**Your goal**
If a line in the entries below includes "beside", pick it out and copy it.

**Provided information**
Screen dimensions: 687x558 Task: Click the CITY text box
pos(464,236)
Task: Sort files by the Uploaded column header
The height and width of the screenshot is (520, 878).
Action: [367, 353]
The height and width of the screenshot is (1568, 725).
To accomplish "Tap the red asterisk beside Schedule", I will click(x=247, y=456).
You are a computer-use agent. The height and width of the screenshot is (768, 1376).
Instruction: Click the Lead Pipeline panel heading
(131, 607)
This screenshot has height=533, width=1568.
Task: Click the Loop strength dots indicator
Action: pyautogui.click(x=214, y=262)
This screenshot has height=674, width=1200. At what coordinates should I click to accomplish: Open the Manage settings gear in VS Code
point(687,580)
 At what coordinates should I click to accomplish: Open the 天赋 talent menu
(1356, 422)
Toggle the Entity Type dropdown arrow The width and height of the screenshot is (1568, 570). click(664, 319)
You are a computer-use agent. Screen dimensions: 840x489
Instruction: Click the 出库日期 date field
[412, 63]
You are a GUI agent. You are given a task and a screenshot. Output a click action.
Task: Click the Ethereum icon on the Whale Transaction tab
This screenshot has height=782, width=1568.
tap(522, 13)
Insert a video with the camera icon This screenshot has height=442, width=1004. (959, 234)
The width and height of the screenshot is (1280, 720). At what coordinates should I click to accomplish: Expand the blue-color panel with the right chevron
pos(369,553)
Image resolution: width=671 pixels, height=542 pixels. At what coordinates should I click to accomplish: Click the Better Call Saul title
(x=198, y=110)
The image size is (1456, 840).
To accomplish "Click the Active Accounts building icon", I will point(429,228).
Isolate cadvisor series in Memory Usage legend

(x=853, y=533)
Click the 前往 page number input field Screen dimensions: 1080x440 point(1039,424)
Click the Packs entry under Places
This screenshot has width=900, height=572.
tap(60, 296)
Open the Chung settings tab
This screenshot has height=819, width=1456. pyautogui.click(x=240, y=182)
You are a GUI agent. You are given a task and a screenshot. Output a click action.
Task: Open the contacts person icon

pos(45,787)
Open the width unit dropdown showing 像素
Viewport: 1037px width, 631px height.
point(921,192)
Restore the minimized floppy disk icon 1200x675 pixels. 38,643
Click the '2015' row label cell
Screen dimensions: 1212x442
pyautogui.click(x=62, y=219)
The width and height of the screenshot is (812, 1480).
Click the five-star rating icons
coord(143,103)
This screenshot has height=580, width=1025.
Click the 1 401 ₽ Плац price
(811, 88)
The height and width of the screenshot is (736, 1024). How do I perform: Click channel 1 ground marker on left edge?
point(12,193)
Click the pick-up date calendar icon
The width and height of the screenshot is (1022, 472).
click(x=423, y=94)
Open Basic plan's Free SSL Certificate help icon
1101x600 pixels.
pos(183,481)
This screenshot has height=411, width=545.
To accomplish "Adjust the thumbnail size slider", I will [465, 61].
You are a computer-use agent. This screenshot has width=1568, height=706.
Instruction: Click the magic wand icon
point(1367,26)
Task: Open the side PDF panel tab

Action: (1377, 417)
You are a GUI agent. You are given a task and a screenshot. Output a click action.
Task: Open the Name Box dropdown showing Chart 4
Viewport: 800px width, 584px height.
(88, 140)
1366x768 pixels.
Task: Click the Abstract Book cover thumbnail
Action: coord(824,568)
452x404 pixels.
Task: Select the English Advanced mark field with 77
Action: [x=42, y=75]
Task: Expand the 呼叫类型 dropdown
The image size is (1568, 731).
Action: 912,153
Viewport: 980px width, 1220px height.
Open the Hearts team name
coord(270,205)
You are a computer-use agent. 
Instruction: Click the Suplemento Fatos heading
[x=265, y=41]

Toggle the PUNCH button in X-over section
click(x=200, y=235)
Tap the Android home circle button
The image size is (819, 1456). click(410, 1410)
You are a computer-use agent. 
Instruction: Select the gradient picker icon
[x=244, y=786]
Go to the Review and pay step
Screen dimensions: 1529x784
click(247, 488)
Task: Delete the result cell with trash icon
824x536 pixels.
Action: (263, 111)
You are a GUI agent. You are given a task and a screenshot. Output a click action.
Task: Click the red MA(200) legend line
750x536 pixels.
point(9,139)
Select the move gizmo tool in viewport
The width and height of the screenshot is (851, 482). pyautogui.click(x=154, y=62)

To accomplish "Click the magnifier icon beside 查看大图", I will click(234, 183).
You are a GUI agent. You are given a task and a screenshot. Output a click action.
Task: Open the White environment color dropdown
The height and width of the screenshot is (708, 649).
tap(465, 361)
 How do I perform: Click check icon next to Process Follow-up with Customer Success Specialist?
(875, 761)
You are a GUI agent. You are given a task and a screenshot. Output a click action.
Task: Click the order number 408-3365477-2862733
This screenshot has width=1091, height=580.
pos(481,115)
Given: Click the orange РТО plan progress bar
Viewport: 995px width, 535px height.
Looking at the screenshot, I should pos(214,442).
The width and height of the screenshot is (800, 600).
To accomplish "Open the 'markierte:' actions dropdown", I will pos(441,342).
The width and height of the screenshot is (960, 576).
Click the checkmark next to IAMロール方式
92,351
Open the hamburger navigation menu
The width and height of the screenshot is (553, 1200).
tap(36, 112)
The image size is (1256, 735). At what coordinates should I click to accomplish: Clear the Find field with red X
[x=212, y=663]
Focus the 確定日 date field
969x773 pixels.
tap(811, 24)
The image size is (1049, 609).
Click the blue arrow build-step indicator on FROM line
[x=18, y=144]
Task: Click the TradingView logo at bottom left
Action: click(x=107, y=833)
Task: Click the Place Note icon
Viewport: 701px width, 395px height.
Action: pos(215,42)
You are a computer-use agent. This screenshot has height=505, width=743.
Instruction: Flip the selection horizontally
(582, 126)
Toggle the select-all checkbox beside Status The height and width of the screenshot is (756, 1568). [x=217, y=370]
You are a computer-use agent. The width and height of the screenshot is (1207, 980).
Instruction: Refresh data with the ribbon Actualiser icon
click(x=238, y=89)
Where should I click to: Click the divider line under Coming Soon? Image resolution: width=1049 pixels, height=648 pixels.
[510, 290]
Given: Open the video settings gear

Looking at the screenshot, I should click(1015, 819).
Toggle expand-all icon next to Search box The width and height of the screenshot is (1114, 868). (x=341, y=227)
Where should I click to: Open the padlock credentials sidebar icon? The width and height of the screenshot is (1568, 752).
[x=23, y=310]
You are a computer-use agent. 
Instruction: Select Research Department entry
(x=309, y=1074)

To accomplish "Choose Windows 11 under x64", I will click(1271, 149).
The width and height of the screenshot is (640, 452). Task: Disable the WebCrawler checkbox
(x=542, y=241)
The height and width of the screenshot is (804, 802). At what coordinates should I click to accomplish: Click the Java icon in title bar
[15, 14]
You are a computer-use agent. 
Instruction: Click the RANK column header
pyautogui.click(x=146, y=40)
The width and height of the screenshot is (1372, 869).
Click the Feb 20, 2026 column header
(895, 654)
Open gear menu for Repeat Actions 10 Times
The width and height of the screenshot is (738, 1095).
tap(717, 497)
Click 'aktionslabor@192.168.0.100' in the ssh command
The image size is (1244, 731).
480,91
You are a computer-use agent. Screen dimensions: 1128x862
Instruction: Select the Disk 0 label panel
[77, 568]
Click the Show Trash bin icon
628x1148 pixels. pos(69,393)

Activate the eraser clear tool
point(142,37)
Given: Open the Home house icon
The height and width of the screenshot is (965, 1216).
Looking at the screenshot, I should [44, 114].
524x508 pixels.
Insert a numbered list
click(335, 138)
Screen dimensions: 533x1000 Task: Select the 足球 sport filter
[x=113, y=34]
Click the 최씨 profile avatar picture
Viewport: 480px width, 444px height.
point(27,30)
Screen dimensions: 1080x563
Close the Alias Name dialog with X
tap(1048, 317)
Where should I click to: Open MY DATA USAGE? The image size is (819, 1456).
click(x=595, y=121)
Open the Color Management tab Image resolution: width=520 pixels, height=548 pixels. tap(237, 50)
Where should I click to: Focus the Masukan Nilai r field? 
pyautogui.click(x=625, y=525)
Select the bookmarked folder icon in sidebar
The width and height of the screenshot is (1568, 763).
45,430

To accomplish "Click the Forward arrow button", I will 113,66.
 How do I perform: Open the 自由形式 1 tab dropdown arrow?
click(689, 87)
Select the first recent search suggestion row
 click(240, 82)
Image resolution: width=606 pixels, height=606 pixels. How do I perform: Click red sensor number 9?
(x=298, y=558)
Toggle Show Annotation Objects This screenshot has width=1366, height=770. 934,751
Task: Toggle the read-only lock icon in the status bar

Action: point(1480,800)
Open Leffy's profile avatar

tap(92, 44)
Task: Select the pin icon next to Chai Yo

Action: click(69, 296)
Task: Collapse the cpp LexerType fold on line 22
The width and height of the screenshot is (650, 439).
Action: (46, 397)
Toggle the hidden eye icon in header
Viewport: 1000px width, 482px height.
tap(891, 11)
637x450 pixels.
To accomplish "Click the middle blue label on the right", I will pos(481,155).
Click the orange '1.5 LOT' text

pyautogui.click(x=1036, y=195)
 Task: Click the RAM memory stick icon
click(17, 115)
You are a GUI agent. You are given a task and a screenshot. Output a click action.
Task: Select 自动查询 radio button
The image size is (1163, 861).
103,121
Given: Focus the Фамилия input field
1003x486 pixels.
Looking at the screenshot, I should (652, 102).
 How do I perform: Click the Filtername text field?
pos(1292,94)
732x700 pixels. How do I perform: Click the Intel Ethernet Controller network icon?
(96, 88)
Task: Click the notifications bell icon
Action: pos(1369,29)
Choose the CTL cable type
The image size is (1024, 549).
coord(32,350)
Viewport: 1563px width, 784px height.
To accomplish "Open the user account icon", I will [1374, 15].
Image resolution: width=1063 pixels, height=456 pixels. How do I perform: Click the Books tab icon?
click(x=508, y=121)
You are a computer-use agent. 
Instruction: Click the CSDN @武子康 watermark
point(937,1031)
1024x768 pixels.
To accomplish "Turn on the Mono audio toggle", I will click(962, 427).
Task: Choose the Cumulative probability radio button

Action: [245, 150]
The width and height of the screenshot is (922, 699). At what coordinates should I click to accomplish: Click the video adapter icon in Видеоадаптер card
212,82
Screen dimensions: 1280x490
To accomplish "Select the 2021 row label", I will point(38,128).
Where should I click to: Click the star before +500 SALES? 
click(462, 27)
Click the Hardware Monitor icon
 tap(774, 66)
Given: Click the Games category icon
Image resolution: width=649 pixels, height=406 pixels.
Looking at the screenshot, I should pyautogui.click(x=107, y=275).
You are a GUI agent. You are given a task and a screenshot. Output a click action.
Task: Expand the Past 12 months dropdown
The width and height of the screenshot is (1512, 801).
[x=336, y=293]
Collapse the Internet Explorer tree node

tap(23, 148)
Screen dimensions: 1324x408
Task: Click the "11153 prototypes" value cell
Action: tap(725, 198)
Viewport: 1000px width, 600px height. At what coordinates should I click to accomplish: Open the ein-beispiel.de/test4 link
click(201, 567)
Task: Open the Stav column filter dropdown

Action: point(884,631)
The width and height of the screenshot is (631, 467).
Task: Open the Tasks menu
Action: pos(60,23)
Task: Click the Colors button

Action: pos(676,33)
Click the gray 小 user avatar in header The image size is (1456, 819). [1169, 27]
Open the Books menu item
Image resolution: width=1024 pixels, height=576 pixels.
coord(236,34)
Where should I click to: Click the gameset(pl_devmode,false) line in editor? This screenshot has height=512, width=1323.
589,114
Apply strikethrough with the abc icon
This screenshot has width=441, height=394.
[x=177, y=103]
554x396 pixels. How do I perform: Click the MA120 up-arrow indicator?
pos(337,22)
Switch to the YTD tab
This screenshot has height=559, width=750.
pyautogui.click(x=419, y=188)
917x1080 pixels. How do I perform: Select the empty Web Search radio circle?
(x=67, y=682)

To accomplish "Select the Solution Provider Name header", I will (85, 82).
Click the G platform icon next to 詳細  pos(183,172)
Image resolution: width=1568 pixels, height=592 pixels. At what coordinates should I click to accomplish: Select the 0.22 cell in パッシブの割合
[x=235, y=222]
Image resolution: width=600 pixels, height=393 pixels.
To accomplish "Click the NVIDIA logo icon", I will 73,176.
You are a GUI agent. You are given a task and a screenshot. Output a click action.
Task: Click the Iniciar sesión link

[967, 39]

**Finished exercise**
To accomplish "Tap the red asterisk beside Schedule", I will click(x=247, y=456).
To accomplish "Click the magnifier icon beside 查看大图", I will click(234, 183).
Toggle the select-all checkbox beside Status The height and width of the screenshot is (756, 1568). [x=217, y=370]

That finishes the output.